Let $\{a_1,a_2,\ldots,a_k\}$ be a set of integers and let $m=\text{lcm}(a_1,\ldots ,a_k)$
What I am trying to prove is that if $a_1|n, a_2|n,\ldots, a_k|n$ then $m|n$.
I understand that $m$ is the lowest common multiple, and that $n$ dividies into all $a_1, a_2, \ldots a_k$.
What I am trying to prove is that $m$ divides into $n$, or in other words, that the lowest common denominator divides into $n$.
However, I have no idea how to prove this algebraically. What steps should I do?
On
The intersection of the ideal $(a_1),...,(a_k)$ is $(m)$, $a_i|n, i=1,...,k$ implies $n\in (a_i)$ henceforth $n\in (m)$.
On
That $\ a_1,\ldots,a_k\mid m\,\Rightarrow\,{\rm lcm}(a_1,\ldots,a_k)\mid m\ $ is a prototypical Euclidean descent.
The set $M$ of all positive common multiples of all $\,a_i$ is closed under positive subtraction, i.e. $\,m> n\in M$ $\Rightarrow$ $\,a_i\mid m,n\,\Rightarrow\, a_i\mid m\!-\!n\,\Rightarrow\,m\!-\!n\in M.\,$ So $\,M\,$ is closed under mod, i.e. remainder, by mod = repeated subtraction: $\,m\bmod n\, =\, m\!-\!qn = ((m\!-\!n)\!-\!n)-\cdots-n.\,$ Thus the least $\,\ell\in M\,$ divides every $\,m\in M,\,$ else $\ 0\ne m\ {\rm mod}\ \ell\ $ is in $\,M\,$ and smaller than $\,\ell,\,$ contra minimality of $\,\ell.$
Remark $ $ The innate structure exploited above, that sets of integers closed under subtraction are multiples of their least positive element plays a fundamental role in number theory and algebra. Such (principal ideal) structure is highlighted further further in other posts here.
Suppose not.
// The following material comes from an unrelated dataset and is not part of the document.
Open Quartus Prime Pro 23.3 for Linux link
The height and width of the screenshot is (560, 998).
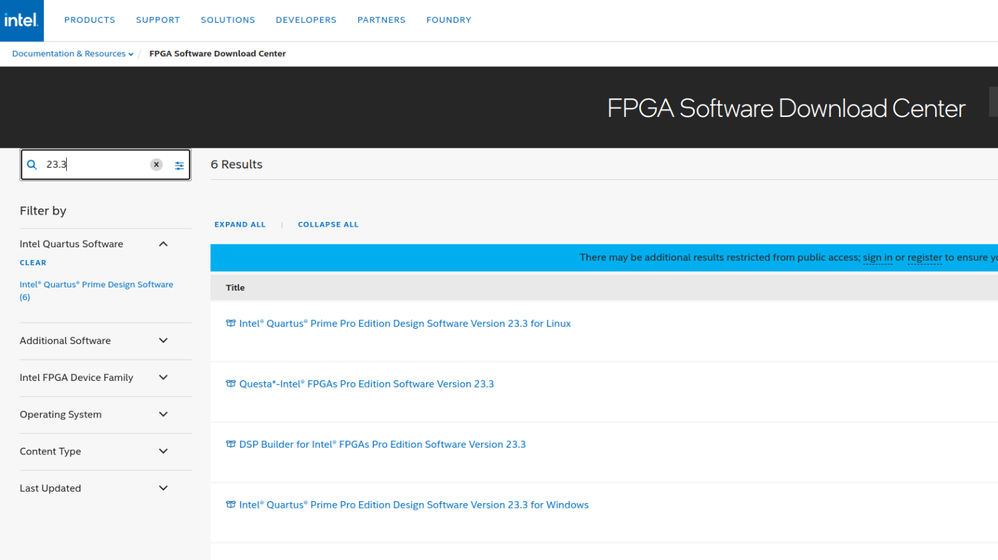[x=405, y=324]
Then we use the division algorithm, with remainder, to write $n=Qm+R$ (where $Q$ is the quotient, and $R$ the remainder.) Of course we have $0<R<m$. But it is easy to see that $a_i$ divides $R$ for each $i$, hence $R$ is a common multiple of the $a_i$, contradicting the assumption that $m$ was the least such.